Rewrite the part of the data that opens with the line containing "Select the AMOX4521" and closes with the line containing "[x=68, y=690]", substituting "resistor" for "transistor" and keeping everything else unchanged.

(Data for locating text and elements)

# # #

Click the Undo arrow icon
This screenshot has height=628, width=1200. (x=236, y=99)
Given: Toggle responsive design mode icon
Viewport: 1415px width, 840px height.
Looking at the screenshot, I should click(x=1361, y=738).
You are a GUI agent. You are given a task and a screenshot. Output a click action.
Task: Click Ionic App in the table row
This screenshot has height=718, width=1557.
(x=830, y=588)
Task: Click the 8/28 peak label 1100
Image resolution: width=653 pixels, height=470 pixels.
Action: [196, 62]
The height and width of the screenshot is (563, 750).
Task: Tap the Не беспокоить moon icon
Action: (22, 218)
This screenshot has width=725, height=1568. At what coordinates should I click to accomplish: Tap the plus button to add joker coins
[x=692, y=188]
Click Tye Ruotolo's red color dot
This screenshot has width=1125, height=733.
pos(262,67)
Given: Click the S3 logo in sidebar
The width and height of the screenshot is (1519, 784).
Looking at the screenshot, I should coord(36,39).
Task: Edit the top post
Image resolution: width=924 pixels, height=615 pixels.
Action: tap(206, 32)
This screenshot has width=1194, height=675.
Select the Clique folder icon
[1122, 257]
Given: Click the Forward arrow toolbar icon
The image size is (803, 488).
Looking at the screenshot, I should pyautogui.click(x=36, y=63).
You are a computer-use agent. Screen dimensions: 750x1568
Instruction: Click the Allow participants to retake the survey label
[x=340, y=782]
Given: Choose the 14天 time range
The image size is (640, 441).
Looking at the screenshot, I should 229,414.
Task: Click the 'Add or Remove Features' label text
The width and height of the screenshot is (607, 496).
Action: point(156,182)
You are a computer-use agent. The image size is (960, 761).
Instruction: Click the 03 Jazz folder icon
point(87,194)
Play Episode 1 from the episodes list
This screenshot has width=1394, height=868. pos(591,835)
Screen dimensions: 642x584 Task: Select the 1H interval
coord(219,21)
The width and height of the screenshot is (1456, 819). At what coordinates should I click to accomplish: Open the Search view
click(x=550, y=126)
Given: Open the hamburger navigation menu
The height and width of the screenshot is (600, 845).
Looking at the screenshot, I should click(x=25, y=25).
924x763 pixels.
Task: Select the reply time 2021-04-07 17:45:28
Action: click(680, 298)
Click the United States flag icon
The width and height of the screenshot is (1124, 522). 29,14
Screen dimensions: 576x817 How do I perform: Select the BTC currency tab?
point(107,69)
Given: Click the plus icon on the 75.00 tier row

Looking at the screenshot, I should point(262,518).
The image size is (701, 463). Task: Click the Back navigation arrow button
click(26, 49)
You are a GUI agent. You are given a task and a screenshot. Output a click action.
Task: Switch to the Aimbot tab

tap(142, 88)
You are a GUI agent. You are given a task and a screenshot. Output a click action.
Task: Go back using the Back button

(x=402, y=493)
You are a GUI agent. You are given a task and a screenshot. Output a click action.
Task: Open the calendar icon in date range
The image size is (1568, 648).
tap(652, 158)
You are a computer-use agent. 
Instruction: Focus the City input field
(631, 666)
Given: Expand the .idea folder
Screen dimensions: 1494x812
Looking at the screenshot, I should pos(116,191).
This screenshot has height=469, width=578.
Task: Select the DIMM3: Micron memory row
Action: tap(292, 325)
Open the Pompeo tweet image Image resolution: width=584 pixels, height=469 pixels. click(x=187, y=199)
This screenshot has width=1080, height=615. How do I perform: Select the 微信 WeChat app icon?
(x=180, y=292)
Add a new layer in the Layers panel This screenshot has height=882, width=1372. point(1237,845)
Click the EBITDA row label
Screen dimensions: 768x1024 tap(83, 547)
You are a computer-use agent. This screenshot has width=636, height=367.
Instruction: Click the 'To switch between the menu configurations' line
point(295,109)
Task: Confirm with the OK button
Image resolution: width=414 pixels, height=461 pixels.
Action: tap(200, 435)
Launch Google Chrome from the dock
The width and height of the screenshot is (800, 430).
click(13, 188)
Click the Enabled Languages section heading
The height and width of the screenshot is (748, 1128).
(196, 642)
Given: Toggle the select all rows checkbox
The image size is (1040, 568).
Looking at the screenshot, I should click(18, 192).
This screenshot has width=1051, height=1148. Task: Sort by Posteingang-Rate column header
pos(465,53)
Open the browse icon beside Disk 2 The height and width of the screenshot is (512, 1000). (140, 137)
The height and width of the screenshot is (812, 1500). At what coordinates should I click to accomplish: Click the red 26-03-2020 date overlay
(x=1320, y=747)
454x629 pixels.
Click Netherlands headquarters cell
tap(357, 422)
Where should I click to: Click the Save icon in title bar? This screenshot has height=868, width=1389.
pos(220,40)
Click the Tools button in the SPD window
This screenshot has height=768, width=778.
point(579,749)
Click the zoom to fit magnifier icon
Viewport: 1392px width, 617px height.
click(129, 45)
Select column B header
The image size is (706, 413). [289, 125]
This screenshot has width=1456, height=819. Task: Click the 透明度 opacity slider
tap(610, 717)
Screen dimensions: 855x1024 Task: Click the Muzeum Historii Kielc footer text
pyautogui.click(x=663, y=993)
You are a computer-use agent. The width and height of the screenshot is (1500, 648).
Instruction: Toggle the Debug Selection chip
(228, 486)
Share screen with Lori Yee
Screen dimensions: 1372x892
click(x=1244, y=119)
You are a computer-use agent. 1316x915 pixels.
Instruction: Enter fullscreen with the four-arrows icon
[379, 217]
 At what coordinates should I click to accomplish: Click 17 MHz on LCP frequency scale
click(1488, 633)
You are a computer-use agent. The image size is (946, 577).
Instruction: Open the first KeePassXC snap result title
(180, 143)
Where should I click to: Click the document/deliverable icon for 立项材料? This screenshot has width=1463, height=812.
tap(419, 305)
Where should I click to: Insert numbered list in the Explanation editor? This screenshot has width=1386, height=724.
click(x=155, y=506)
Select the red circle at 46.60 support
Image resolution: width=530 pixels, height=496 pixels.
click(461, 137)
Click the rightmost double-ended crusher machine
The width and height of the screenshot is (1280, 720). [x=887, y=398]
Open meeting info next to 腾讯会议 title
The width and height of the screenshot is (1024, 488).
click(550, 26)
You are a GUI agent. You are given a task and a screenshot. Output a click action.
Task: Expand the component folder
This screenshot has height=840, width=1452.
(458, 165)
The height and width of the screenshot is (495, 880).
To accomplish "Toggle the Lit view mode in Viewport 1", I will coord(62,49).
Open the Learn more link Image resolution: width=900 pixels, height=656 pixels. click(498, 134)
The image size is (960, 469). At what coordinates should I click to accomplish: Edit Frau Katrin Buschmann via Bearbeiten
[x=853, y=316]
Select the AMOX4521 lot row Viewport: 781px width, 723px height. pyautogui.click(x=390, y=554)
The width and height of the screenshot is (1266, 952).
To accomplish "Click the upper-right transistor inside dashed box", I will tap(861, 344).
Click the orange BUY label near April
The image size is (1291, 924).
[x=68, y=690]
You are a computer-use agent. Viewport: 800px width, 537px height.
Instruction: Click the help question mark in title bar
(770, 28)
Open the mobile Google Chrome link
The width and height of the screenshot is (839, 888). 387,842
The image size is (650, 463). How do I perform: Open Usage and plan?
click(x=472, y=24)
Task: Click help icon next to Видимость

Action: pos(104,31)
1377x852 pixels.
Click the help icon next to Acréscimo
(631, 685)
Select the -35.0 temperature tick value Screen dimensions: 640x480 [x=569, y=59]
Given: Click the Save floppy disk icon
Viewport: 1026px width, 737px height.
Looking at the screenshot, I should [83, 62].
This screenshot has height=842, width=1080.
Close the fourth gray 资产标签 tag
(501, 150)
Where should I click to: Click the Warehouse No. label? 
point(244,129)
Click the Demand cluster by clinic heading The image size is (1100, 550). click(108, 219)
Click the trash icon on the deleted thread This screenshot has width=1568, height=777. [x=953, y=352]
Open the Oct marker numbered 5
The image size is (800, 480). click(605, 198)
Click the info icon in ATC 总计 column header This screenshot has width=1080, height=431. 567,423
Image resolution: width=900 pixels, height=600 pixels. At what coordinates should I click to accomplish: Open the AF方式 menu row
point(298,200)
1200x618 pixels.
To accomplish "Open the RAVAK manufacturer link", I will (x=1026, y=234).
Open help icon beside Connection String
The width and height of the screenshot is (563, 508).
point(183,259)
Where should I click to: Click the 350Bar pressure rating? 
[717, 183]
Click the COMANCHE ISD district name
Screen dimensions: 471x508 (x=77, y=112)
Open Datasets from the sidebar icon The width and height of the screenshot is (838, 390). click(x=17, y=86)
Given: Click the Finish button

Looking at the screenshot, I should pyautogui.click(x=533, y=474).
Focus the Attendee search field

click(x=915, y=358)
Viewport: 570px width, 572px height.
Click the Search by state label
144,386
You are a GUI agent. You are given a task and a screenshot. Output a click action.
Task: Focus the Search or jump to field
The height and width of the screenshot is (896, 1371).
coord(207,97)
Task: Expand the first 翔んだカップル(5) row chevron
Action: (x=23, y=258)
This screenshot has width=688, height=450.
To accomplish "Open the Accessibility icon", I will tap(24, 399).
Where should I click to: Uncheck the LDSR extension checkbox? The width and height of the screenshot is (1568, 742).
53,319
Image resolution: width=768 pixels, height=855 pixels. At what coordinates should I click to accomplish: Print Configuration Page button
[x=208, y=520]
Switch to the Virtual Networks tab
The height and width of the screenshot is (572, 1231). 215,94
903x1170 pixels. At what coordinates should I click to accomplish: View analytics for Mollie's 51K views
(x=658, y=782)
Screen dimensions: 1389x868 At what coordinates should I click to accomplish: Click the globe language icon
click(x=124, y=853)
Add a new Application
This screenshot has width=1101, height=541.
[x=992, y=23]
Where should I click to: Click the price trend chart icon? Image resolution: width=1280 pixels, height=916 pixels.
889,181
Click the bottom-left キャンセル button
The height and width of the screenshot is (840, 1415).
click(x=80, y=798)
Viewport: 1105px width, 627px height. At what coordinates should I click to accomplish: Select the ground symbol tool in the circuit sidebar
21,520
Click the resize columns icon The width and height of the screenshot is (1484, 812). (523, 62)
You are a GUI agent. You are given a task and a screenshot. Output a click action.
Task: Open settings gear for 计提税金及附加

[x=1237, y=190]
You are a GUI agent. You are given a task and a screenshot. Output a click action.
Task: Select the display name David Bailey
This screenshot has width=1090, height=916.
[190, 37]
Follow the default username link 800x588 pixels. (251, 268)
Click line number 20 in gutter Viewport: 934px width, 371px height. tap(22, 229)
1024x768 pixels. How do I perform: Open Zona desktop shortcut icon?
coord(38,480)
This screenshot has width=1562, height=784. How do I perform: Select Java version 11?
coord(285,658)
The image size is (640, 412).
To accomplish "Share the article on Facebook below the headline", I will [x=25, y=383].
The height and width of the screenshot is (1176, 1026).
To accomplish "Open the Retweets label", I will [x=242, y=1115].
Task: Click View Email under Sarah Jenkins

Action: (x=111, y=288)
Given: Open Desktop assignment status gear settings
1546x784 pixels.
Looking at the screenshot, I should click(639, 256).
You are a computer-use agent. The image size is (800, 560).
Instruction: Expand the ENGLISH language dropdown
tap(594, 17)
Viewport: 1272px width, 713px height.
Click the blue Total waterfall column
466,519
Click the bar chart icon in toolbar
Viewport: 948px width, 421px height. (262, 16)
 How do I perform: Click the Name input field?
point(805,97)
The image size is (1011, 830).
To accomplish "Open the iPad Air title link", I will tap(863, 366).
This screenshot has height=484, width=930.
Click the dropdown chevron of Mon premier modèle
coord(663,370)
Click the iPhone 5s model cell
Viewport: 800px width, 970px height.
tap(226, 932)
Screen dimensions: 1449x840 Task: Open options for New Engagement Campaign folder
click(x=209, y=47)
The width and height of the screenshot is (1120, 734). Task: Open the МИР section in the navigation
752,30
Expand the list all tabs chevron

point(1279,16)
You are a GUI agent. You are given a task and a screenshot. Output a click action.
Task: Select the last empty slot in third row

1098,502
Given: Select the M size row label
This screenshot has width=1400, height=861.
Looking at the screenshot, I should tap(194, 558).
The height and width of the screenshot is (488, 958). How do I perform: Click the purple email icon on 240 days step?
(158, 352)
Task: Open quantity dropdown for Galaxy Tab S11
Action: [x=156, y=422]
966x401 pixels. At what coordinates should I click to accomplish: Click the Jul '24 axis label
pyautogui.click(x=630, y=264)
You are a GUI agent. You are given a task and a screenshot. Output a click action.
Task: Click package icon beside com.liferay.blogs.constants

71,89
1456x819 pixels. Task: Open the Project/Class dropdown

# # #

» RESPONSE TO THIS TASK
Select the AMOX4521 lot row Viewport: 781px width, 723px height. pyautogui.click(x=390, y=554)
The width and height of the screenshot is (1266, 952).
To accomplish "Click the upper-right resistor inside dashed box", I will tap(861, 344).
Click the orange BUY label near April
The image size is (1291, 924).
[x=68, y=690]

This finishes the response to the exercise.